|
The innovation is ready. The client system environment is ready. The change agents are ready and trained, and a careful, collaborative plan has been generated. Representatives of all the key stakeholders have been involved throughout the process, and are satisfied that this change--and the way its implementation will be managed--is in the best interests of their organization. Appropriate resources have been identified and acquired, and the innovation has performed well in a trial for the change team. The hard part is over, right?
Many change agents have walked away at this point, their fees collected, and added another "success" to their resume. Many would likely do so today. However, while all the milestones in the previous paragraph do set up an ideal situation for change (better than most of us will ever encounter!), the point where most innovations fail and are discontinued still lies ahead.

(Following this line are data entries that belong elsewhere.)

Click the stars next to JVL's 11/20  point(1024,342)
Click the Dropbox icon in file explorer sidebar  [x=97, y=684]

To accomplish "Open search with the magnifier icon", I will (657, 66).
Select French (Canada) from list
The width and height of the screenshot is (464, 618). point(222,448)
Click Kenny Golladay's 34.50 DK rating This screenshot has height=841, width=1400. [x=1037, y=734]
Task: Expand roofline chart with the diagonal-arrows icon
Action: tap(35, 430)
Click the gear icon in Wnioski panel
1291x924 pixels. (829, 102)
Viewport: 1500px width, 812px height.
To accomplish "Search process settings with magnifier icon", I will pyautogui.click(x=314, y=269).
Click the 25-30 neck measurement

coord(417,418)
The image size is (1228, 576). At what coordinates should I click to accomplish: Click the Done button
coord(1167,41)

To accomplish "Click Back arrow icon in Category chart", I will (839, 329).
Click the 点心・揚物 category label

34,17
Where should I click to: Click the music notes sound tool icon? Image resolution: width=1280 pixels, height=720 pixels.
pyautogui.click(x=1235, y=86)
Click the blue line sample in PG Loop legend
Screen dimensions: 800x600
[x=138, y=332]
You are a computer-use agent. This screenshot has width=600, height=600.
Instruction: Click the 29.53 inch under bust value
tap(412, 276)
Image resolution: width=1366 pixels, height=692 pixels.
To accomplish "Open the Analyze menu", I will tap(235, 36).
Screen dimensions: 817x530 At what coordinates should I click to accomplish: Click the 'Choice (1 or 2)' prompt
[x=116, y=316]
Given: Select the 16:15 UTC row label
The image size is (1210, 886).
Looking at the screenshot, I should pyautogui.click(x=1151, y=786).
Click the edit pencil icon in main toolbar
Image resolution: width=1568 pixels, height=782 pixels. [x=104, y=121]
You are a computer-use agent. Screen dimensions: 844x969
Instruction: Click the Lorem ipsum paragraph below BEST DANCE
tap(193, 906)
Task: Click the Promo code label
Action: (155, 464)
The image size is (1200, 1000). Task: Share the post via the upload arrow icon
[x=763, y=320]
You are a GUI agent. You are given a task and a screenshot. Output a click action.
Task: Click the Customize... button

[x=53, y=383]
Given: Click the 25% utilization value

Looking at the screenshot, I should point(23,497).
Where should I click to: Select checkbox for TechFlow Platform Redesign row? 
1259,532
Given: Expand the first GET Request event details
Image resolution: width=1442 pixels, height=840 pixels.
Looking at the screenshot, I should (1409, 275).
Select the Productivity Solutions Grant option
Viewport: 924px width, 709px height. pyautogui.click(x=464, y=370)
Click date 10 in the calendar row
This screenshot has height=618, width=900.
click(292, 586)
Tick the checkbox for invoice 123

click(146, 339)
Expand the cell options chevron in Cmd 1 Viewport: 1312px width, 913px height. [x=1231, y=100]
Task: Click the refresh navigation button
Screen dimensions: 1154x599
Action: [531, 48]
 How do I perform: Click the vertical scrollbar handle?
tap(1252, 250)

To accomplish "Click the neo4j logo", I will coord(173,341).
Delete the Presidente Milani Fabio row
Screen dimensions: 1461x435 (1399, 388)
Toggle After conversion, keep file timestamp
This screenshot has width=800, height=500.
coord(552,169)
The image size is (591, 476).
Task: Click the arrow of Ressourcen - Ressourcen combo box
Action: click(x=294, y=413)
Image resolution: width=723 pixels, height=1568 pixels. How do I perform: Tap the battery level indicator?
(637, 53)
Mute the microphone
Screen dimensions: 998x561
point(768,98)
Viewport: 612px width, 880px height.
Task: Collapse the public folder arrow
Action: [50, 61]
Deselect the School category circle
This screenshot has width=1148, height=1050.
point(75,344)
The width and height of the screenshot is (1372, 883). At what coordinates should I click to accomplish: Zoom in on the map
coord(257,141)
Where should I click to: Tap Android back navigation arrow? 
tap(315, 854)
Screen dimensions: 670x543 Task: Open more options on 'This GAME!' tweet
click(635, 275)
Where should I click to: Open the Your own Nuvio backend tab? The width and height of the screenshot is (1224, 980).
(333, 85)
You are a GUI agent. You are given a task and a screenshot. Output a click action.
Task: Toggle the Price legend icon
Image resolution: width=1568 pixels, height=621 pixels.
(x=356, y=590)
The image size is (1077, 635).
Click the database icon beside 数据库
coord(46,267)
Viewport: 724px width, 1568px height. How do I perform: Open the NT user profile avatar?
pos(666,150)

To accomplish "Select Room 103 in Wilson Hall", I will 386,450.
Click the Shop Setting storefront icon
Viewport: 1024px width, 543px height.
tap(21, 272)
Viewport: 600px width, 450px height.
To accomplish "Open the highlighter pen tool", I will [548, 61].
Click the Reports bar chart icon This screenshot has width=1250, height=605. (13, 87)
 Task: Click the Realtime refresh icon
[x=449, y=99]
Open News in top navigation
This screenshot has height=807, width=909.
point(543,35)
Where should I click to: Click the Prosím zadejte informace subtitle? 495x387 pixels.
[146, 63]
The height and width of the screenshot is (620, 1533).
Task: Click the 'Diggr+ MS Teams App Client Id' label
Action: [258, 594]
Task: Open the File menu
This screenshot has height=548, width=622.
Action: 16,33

Ultimately, innovations are adopted (or rejected) at the system level--frequently, several system (or subsystem) levels--and at the individual level. Unfortunately for the change agent, no change team can ever be "representative enough" for the level of adoption described above to settle the matter--and no client system can ever be autocratic enough for a "decision from the top" to suffice. Each individual user will try the innovation in his own practice, and will make an independent adoption/rejection decision. If enough of these individual decisions go against an innovation--even in a system as centralized as the military--it will almost surely fail, even if only because it is plagued by a seemingly endless series of unexpected "glitches" (Ellsworth, 1998, p. 7). Understanding how these individual decisions operate, as well as the motives and uncertainties underlying them--and addressing those motives and uncertainties to achieve a favorable resolution--calls for a focus on the intended adopter couched in the context of the change effort as a whole.